Sometimes, it is just better to face the music than to try to avoid punishment. Usually, running from your problems only compounds them. While a couple of Oklahoma prisoners seized an opportunity to escape, several others seemed to grasp that joining their fleeing counterparts could only complicate their already challenging situation.
Last week, a private prison transport company, Prisoner Transportation Services of Nashville, Tennessee, was delivering inmates to various agencies in the western and northern United States. The transport van stopped at Weatherford Regional Hospital, about an hour west of Oklahoma City, to drop off one or two prisoners who appeared ill. Guards left eight other inmates unattended in the van. Two prisoners, Lester Burns and Michael Coleman, took advantage of the opportunity to kick through a partition and move to the front of the vehicle, which was left running with the keys in the ignition so that the air conditioner would remain running for the unguarded inmates as they waited in the van.The two men drove the van for about a mile before fleeing on foot.
Six other inmates remained with the vehicle, and one, Joshua Silverman, called police to report the escape. Silverman, who is not from Oklahoma, could not identify the prisoners' location for the 9-1-1 dispatcher. Silverman offered to try to go to a corner to flag down officers, but expressed his fear of being shot by responding police. He stayed in the van and remained on the phone until a SWOSU park ranger discovered them.

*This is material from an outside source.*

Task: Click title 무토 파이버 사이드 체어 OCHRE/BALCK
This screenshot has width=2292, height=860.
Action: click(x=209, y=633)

When police found the van, a 12-gauge shotgun was inside the vehicle.
Burns and Coleman were finally apprehended after an intensive manhunt, which Tulsa's KWTV reports as taking 7 hours, including 80 law enforcement officers, and costing $10,000.
Burns was being held for nonpayment of child support and Coleman was held on an assault charge. Typically, these are relatively minor offenses, and escaping custody is sure to exponentially lengthen their sentences.

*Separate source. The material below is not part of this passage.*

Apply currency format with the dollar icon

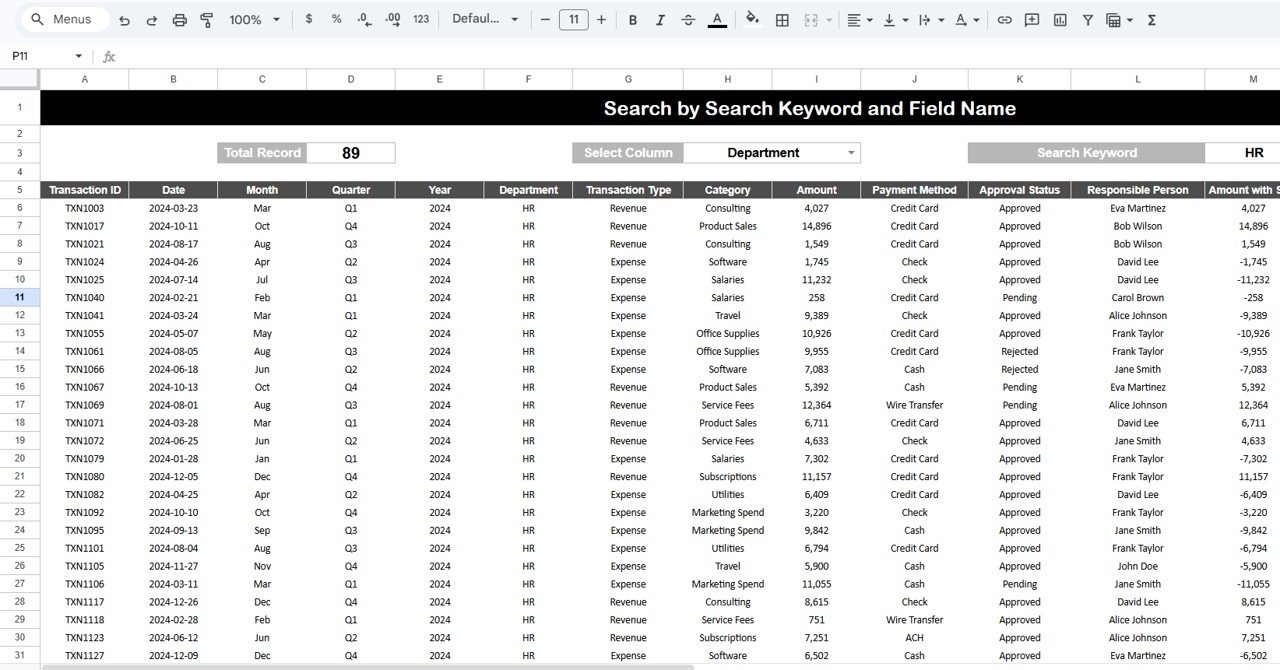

Silverman is held on a drug charge and has prior convictions for disorderly conduct, bail jumping, and drug manufacturing. Other prisoners transported in the van included sex offenders. However, the six inmates who remained with the vehicle were smart enough to sit tight and not do anything to add to their criminal records or lengthen their sentences.
Oklahoma Department of Corrections spokesman Jerry Massie told the Associated Press that the incident never would have happened if it had been an Oklahoma state transport vehicle: "It's DOC policy: You don't leave them out of your sight." Oklahoma DOC policy also requires all offenders to be considered high-risk during transport, and transporting officers are not allowed to stop the vehicle "for any unnecessary purpose."